_YOUR GOAL_
Start at the line in the entries below that contains "PDF (983, 1634)", stop at the line that contains "ADOBE READER (1008, 1245)", and output exactly the lines in that span, both ends included.
━━━ EXTRACTED RECORDS ━━━
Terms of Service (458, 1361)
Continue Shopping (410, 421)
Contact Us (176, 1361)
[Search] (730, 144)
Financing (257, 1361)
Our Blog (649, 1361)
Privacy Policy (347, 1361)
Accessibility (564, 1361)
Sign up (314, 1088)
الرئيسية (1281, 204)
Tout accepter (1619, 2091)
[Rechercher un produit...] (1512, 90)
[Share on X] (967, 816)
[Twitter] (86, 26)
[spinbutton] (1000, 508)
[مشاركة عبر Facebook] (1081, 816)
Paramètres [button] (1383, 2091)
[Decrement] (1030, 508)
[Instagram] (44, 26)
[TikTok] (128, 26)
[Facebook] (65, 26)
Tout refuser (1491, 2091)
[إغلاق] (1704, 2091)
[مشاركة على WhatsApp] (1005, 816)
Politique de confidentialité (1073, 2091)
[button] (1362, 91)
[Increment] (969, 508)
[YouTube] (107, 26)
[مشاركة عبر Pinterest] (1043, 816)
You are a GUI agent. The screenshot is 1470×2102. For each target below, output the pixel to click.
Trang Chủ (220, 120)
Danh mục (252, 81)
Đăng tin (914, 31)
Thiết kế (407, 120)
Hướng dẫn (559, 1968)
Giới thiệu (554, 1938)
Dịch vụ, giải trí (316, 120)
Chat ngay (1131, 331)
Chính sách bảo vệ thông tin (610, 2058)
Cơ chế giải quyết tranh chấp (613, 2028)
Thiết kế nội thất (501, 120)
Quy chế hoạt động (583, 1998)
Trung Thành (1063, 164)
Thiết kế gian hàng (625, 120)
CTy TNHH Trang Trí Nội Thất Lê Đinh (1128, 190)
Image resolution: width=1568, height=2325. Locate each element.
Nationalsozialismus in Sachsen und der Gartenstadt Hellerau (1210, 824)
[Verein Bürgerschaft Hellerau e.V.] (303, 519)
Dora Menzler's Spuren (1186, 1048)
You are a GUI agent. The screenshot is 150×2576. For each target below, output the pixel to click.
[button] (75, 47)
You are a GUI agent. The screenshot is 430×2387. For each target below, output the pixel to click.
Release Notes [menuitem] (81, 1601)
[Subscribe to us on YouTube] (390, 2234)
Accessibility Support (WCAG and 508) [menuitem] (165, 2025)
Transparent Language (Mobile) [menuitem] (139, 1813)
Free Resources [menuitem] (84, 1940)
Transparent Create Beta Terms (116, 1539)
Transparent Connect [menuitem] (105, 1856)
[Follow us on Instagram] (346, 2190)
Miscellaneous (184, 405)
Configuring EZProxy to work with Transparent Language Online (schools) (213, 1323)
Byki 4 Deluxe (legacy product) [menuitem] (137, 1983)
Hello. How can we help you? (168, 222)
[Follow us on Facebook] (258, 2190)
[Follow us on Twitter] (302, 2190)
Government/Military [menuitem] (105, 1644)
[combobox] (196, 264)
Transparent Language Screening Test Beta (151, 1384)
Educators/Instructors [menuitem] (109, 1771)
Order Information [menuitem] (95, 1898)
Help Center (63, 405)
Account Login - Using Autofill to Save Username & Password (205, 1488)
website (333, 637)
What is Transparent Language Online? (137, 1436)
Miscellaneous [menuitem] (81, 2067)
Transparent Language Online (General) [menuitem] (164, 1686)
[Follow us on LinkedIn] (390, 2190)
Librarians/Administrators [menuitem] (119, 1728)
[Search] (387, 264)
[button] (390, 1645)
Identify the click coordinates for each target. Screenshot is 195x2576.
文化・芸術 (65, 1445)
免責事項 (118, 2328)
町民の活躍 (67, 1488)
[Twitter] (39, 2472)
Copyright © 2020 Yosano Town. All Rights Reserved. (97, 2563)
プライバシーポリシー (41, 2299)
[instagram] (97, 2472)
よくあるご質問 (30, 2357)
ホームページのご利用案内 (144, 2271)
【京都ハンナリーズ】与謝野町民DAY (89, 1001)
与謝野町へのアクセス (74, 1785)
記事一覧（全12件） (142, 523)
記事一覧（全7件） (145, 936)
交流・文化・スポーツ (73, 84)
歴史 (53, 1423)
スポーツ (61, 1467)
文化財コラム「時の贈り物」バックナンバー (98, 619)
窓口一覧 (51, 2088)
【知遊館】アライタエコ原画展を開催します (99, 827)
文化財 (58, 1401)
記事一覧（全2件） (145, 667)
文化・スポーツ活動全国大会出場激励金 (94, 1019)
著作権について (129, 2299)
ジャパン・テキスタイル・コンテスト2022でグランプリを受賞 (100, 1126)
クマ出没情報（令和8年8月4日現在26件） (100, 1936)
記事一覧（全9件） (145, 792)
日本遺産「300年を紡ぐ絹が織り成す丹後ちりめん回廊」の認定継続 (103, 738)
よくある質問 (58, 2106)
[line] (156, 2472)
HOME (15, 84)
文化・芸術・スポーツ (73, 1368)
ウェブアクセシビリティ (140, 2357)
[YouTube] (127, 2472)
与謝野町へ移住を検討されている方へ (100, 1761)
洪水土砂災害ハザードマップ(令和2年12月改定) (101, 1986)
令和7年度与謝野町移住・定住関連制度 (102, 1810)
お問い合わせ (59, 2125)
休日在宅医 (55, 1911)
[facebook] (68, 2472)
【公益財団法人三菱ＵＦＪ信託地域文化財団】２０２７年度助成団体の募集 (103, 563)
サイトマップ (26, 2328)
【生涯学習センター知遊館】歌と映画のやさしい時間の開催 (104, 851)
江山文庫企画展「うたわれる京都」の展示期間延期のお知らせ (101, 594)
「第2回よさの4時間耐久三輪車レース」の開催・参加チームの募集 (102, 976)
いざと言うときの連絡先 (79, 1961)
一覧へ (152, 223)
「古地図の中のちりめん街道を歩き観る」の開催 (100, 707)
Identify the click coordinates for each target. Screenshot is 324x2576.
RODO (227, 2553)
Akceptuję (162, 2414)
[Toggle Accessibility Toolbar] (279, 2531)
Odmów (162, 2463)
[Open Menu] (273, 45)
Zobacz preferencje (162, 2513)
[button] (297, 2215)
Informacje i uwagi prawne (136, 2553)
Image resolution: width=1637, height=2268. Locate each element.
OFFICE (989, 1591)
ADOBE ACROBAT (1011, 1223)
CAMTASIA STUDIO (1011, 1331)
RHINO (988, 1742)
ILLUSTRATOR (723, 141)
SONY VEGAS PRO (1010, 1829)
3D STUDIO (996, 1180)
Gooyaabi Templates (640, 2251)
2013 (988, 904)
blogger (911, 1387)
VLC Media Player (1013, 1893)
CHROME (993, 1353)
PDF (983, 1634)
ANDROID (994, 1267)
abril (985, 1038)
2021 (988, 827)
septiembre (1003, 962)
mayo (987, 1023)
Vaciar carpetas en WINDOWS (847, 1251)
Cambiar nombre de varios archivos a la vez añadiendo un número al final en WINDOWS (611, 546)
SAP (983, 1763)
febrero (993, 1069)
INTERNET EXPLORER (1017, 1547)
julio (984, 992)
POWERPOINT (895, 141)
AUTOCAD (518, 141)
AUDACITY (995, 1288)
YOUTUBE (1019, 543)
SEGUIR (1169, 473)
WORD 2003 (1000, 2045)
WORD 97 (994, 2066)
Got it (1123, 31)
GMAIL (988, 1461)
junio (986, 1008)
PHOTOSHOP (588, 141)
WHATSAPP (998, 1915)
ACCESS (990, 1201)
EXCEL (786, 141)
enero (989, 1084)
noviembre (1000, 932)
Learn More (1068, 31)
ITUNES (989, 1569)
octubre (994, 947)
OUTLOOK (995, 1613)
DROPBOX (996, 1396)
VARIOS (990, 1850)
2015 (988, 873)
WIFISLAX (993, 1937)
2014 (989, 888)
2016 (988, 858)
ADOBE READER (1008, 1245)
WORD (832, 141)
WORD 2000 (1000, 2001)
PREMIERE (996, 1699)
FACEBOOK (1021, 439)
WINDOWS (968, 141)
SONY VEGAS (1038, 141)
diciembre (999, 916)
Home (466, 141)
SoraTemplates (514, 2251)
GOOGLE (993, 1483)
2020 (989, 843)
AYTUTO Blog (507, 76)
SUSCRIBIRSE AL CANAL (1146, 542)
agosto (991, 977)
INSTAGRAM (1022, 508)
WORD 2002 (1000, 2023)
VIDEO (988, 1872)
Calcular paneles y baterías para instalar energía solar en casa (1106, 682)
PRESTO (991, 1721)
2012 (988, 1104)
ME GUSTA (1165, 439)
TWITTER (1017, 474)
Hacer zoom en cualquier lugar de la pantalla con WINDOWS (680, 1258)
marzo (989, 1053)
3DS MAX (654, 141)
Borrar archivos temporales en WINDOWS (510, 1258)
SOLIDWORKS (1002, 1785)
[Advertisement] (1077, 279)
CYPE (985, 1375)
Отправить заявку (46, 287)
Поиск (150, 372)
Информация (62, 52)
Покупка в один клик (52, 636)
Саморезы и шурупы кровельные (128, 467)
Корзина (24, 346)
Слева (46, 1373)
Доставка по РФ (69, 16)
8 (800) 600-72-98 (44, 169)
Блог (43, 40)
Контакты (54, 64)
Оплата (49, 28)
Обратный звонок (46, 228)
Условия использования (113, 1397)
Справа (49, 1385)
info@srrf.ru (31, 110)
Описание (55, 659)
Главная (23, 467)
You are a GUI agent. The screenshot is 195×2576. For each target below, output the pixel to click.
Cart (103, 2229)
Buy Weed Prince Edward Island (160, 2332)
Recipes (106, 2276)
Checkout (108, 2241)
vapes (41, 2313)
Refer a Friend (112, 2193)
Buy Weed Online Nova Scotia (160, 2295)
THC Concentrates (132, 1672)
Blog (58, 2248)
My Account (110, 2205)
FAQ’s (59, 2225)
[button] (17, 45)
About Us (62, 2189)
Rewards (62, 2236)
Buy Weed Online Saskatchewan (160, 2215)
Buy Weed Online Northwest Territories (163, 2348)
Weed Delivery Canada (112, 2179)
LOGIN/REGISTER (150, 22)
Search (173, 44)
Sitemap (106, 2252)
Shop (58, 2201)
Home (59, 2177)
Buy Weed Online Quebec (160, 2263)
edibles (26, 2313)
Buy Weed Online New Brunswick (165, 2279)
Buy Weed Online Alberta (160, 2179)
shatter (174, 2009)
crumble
━━━
_SOLVED EXERCISE_
PDF (983, 1634)
ANDROID (994, 1267)
abril (985, 1038)
2021 (988, 827)
septiembre (1003, 962)
mayo (987, 1023)
Vaciar carpetas en WINDOWS (847, 1251)
Cambiar nombre de varios archivos a la vez añadiendo un número al final en WINDOWS (611, 546)
SAP (983, 1763)
febrero (993, 1069)
INTERNET EXPLORER (1017, 1547)
julio (984, 992)
POWERPOINT (895, 141)
AUTOCAD (518, 141)
AUDACITY (995, 1288)
YOUTUBE (1019, 543)
SEGUIR (1169, 473)
WORD 2003 (1000, 2045)
WORD 97 (994, 2066)
Got it (1123, 31)
GMAIL (988, 1461)
junio (986, 1008)
PHOTOSHOP (588, 141)
WHATSAPP (998, 1915)
ACCESS (990, 1201)
EXCEL (786, 141)
enero (989, 1084)
noviembre (1000, 932)
Learn More (1068, 31)
ITUNES (989, 1569)
octubre (994, 947)
OUTLOOK (995, 1613)
DROPBOX (996, 1396)
VARIOS (990, 1850)
2015 (988, 873)
WIFISLAX (993, 1937)
2014 (989, 888)
2016 (988, 858)
ADOBE READER (1008, 1245)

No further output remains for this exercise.